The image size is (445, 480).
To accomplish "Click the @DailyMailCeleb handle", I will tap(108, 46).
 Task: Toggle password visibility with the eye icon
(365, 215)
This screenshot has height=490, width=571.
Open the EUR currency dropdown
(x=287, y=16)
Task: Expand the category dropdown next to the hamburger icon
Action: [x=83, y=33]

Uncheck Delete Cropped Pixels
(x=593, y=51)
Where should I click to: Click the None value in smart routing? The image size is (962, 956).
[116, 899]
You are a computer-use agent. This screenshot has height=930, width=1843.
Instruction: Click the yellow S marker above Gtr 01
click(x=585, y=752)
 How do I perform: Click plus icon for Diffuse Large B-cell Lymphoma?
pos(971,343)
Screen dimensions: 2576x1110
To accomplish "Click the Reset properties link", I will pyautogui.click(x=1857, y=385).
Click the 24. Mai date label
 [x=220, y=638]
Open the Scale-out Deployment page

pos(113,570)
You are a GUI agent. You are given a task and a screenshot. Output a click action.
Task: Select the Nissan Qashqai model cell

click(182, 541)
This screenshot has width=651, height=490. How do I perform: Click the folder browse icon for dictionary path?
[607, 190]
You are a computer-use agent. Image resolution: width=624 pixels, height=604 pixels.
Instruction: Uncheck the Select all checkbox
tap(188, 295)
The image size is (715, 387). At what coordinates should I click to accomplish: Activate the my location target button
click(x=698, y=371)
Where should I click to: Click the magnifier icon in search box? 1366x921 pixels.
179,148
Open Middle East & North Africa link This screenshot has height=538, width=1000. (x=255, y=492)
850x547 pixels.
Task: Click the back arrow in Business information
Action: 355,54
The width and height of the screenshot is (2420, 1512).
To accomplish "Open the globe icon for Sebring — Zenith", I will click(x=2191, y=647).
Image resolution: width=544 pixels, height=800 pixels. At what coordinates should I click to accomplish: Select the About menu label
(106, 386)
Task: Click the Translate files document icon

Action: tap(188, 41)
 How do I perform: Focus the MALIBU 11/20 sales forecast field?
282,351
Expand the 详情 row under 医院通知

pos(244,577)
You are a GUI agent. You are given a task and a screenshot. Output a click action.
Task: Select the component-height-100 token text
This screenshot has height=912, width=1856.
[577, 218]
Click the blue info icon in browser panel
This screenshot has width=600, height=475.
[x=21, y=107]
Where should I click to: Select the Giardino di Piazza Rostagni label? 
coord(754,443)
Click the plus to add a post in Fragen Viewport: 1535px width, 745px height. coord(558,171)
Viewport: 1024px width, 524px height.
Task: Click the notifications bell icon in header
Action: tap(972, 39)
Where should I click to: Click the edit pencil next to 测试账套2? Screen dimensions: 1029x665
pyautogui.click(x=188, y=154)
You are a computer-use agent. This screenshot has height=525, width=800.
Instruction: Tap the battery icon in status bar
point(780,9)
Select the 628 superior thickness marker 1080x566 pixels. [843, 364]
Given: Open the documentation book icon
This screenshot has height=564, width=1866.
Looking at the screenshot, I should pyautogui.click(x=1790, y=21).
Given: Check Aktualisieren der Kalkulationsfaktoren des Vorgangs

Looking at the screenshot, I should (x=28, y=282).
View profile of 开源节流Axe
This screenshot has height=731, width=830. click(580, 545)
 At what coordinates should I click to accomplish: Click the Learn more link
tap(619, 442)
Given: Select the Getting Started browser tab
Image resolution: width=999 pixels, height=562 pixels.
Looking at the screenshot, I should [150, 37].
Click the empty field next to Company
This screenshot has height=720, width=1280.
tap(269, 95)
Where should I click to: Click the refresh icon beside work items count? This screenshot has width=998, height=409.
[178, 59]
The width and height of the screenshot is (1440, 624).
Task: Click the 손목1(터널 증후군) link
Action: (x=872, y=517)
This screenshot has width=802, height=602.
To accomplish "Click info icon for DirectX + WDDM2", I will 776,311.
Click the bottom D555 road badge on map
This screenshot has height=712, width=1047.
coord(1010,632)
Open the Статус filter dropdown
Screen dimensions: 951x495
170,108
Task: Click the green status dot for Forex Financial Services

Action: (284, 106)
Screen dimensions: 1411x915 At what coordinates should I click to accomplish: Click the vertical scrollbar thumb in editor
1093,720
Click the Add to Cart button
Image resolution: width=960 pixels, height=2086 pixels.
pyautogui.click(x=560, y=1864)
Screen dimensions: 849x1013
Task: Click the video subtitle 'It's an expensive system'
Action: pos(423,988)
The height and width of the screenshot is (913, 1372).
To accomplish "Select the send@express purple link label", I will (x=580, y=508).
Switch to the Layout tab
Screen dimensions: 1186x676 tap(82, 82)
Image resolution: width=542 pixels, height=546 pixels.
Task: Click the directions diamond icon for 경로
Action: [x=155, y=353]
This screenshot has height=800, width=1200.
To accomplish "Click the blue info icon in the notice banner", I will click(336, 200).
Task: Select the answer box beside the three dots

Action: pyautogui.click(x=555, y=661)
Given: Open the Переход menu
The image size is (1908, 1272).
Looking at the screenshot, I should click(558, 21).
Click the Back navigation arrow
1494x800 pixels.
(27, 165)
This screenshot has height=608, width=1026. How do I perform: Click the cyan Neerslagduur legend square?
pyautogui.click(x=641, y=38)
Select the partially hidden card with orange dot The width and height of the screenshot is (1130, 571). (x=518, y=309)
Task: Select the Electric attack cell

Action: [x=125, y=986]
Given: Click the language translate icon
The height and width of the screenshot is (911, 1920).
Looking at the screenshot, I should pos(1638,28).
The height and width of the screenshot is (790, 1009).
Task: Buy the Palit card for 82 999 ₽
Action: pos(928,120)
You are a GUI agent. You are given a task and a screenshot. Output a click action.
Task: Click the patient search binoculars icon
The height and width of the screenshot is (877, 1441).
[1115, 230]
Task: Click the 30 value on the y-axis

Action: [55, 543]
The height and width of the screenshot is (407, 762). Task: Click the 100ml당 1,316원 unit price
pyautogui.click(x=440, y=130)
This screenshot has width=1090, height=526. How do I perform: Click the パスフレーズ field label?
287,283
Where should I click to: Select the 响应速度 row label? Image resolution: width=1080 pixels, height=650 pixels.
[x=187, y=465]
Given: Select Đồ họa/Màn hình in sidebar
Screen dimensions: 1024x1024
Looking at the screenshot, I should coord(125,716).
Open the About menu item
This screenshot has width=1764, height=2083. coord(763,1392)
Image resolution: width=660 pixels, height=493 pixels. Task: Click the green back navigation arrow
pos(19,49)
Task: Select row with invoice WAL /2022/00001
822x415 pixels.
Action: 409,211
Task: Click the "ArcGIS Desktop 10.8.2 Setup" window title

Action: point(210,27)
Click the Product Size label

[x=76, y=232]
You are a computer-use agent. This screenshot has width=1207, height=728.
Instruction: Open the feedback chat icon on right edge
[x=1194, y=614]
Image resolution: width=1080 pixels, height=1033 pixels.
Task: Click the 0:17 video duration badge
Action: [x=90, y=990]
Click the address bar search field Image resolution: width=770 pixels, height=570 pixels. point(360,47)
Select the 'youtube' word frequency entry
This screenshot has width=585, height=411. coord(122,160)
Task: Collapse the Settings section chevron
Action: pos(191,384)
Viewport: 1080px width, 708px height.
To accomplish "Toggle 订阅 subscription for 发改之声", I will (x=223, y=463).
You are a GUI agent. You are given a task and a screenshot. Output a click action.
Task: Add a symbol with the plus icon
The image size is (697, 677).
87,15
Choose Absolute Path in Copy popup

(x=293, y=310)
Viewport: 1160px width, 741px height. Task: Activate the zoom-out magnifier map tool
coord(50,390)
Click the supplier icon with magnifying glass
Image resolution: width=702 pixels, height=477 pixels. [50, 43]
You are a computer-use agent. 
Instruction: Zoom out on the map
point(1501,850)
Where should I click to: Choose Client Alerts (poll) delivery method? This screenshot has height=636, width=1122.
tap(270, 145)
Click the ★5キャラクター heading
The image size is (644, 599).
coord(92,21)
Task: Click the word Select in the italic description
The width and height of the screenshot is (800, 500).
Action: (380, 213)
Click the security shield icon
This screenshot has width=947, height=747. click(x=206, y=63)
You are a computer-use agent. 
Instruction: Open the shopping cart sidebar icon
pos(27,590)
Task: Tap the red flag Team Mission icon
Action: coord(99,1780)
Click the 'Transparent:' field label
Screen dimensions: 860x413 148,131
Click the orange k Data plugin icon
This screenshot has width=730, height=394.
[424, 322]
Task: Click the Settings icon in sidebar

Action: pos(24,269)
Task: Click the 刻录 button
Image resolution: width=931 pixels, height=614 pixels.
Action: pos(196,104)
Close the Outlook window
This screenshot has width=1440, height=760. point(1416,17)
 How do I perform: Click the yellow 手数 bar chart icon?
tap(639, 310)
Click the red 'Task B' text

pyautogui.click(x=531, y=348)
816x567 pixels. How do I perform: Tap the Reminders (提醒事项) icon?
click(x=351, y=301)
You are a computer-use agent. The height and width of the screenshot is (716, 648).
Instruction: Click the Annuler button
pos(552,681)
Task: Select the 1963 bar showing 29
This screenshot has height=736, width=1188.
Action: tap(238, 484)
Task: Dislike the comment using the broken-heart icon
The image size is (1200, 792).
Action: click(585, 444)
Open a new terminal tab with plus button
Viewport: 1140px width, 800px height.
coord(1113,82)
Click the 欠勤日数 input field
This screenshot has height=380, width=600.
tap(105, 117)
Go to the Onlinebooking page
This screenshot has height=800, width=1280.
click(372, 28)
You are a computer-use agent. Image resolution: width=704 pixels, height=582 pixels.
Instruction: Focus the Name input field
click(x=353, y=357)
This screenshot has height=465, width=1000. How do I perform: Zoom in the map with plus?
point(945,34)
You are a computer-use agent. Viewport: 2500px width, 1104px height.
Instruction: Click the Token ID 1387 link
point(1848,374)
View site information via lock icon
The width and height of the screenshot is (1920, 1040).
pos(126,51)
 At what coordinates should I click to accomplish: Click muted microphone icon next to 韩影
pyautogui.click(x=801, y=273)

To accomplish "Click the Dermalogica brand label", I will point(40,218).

□ □ □

• Instructions to follow
Search the entries for "computer" and copy each matching line.

• Reply to the task
You are a computer-use agent. This screenshot has height=930, width=1843.
You are a computer-use agent. Image resolution: width=624 pixels, height=604 pixels.
You are a computer-use agent. This screenshot has height=525, width=800.
You are a computer-use agent. This screenshot has width=1207, height=728.
You are a computer-use agent. 
You are a computer-use agent. 
You are a computer-use agent. The height and width of the screenshot is (716, 648).
You are a computer-use agent. Image resolution: width=704 pixels, height=582 pixels.
You are a computer-use agent. Viewport: 2500px width, 1104px height.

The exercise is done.